===== Data excerpts
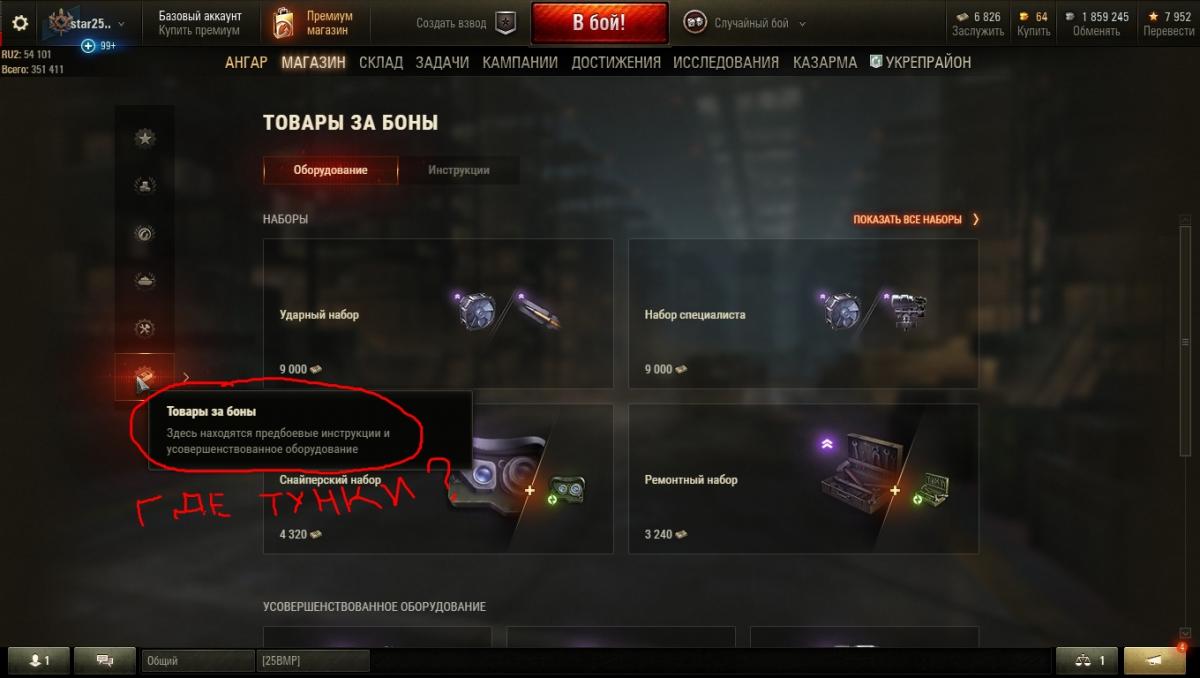Open Исследования menu item
This screenshot has width=1200, height=678.
click(726, 62)
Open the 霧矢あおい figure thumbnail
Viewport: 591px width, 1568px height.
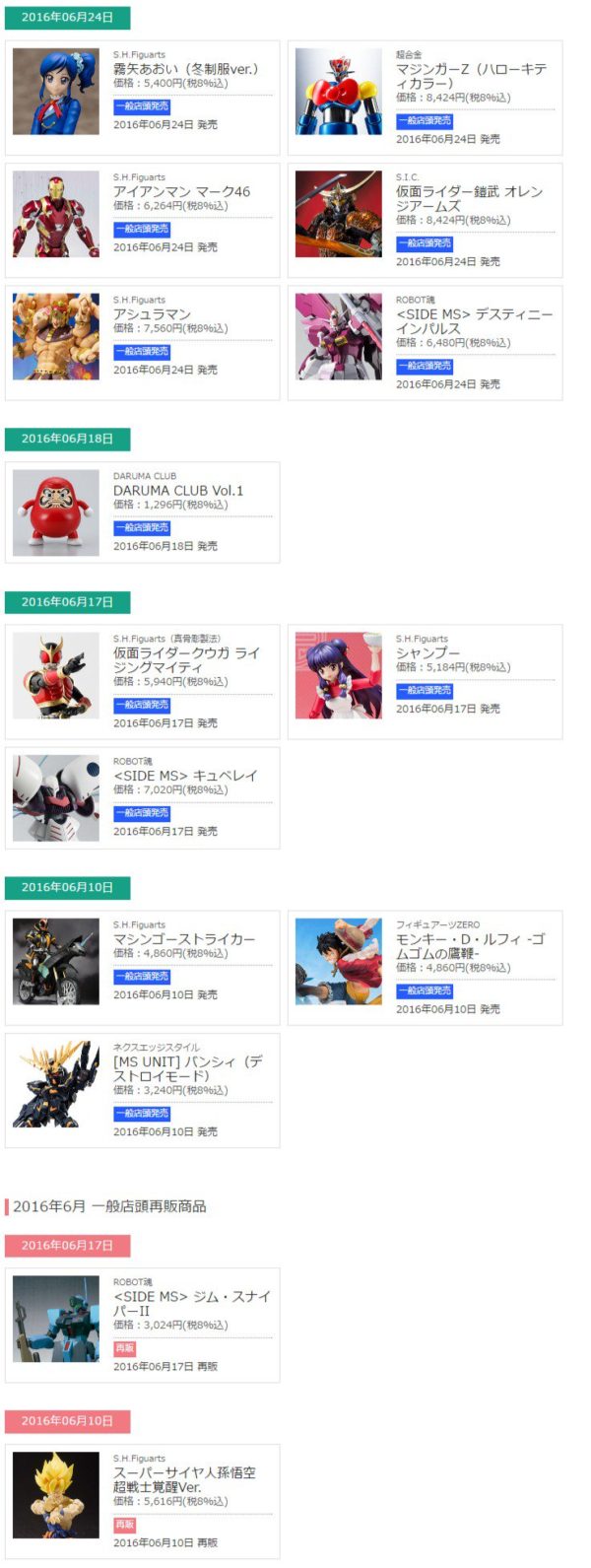coord(56,92)
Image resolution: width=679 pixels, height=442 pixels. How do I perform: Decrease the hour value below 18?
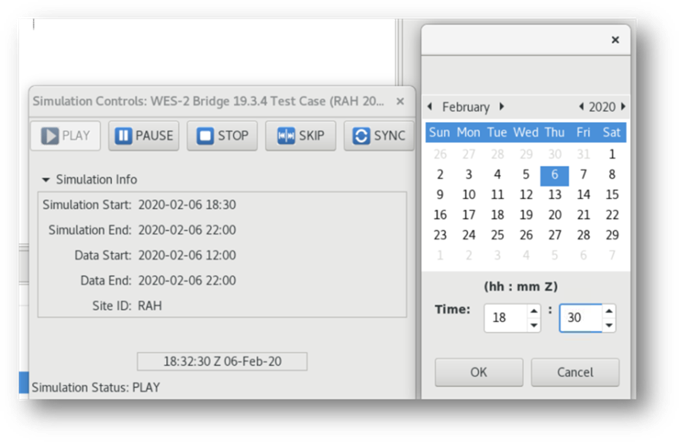tap(534, 325)
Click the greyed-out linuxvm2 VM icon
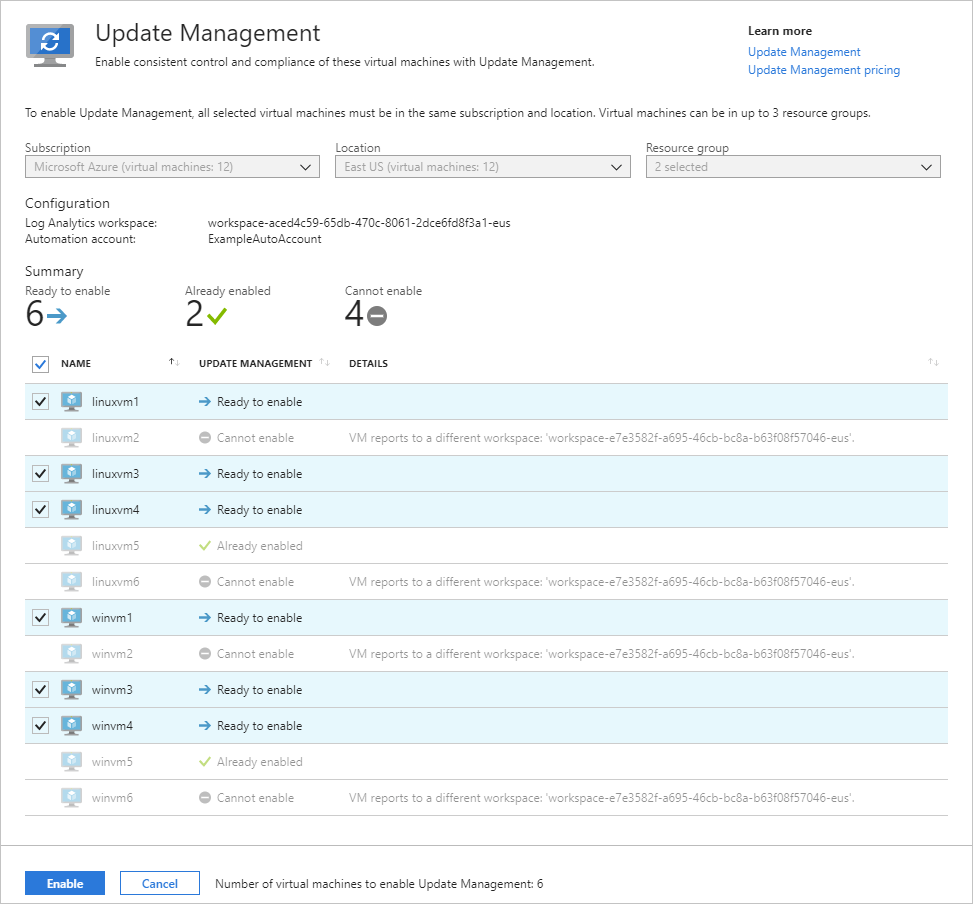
==========
→ **Assignment**
Quote, please, only the lines running from the one with "Image resolution: width=679" down to the final line of the data above, keeping both ends and skipping the pictures.

→ **Task response**
Image resolution: width=679 pixels, height=442 pixels. How do I perform: Decrease the hour value below 18?
tap(534, 325)
Click the greyed-out linuxvm2 VM icon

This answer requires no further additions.